A prepress operator and graphic designer for a South Australian commercial printer, with close to 20 years of experience in the trade. He is also a regular contributor to this site and InDesign Magazine, and hosts his own prepress blog "Colecandoo".
  • Frans van der Geest says:

    If memory serves me well, I believe it was possible one time (until CS2?) to indeed uncheck Replace item in the Open dialog to append text. In later versions you get the loaded text cursor if you try and ‘append’ text to an existing text indeed.

  • Peter says:

    As far as I remember InDesign will always append placed text (even if „Replace Selected Item is checked) if you have the text tool active and have clicked in a frame. In that case, the text will simply be inserted at the current text caret position just like it would if you had used Edit > Paste.

  • Steve Werner says:

    In InDesign CC 2014, when I choose File > Place (and Replace is checked), if I have my cursor after already placed text in a text frame, a new document can be placed.

    If Replace is unchecked, if I try the same, a new Place cursor appears.

  • Frans van der Geest says:

    The strange thing is, if Replace is checked and you place your cursor anywhere in existing text in a frame, it will append indeed. Counter intuitive isn’t it! But as far as I see, no need for complicated scripts at all.

  • Eugene Tyson says:

    This doesn’t work for me on Windows.

  • Frans van der Geest says:

    To add: if I read this as ‘Select a bunch of Word files and place them all in one and the same frame in one go’ this makes better sense, I guess I read this post differently as ‘is not possible at all’ but I guess it deals with the ‘in one go’ issue, that I can understand :-)

  • Steve Werner says:

    Strange that the method I describe doesn’t work in Windows. As a Mac user, I can’t test that.

    I agree that scripting is useful if you want to place a LOT of files, which I never need to do.

    What I was testing was this statement from the article:

    “Regardless of which import technique you use, or which buttons you hold when placing text, InDesign will only place one story into a frame. True, the text can be placed into a document and then threaded by hand afterwards, but this is inconvenient, especially when you have hundreds of text frames to thread together. So to accomplish the task, we need a little help from a script. Here are two options.”

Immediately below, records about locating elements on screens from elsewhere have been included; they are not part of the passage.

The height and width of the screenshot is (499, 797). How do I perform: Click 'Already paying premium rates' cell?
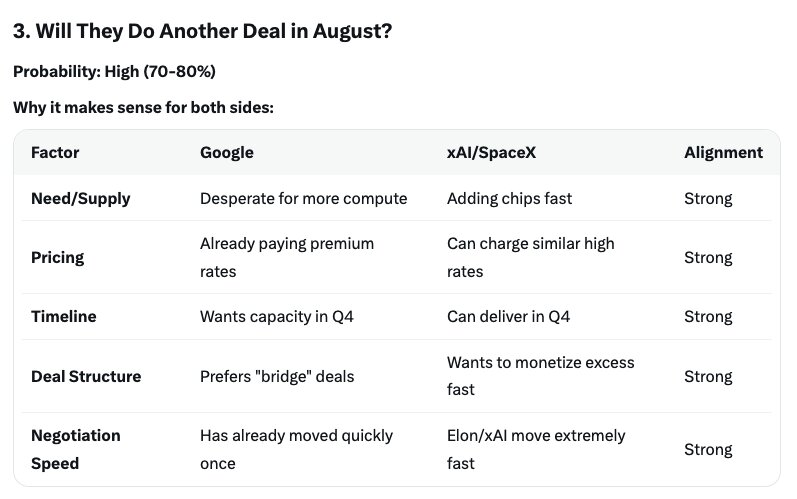pos(287,258)
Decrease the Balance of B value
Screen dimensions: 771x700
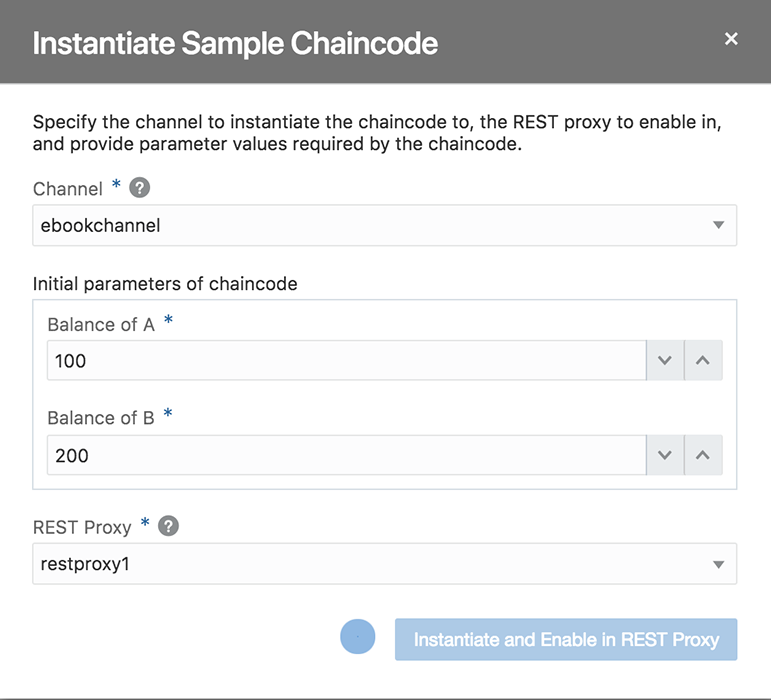(665, 455)
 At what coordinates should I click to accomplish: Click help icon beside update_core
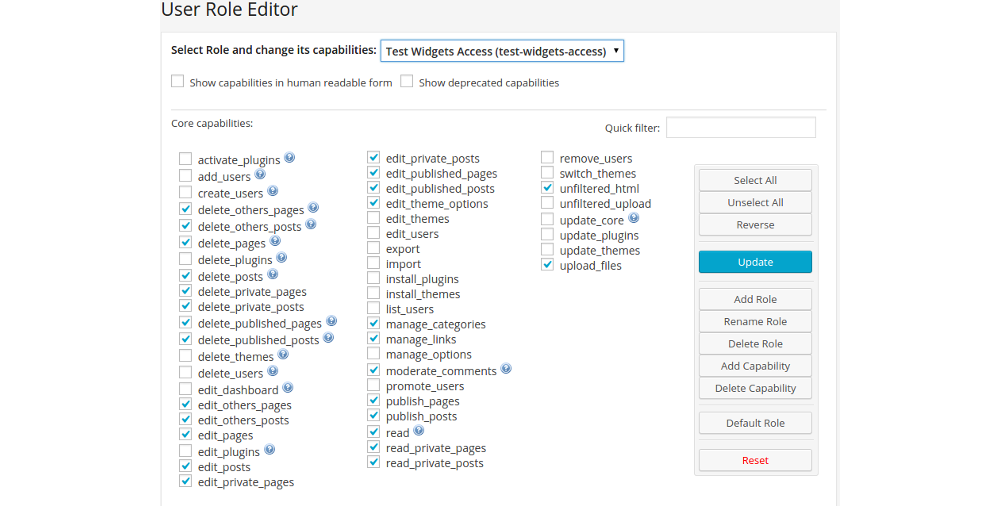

    That is not true for my setup.

    • The inspiration for this article came from a colleague who had received 200+ one page word files that needed to be imported into one long text-frame. In this instance, the solution was achieved via Peter Kahrel’s script that not only did this, but allowed my colleague to sort the stories in the order they needed to appear.

      However, I stand by my statement: Indesign will only place one story into one frame. Perhaps I should have added “one story into one frame – at a time”. By this, I mean that if you want two stories into the one frame at the same time without any intervention whatsoever by the user, InDesign won’t do this.

      I can do what Steve Werner suggests in post 3 of the comments here, however as far as I am aware, that requires having some text in a frame already, placing the cursor in the appropriate spot, and being able to place one story only – any more than two stories and the place-gun appears.

  • Eugene Tyson says:

    Agreed – I wouldn’t want to do this for 200+ documents.

    There’s also no easy way to merge Word Docs – which is a shame, I found a vbs but it’s difficult for me to use. In short, the way outlined in the article is a relatively easier way to achieve the task.

  • Frans van der Geest says:

    >There is an easy way to merge Word docs: insert > object > text from file

    ? And where do we find that option…?

  • Eugene Tyson says:

    Yes that can work – but if you have text styles in Word you can lose that styling.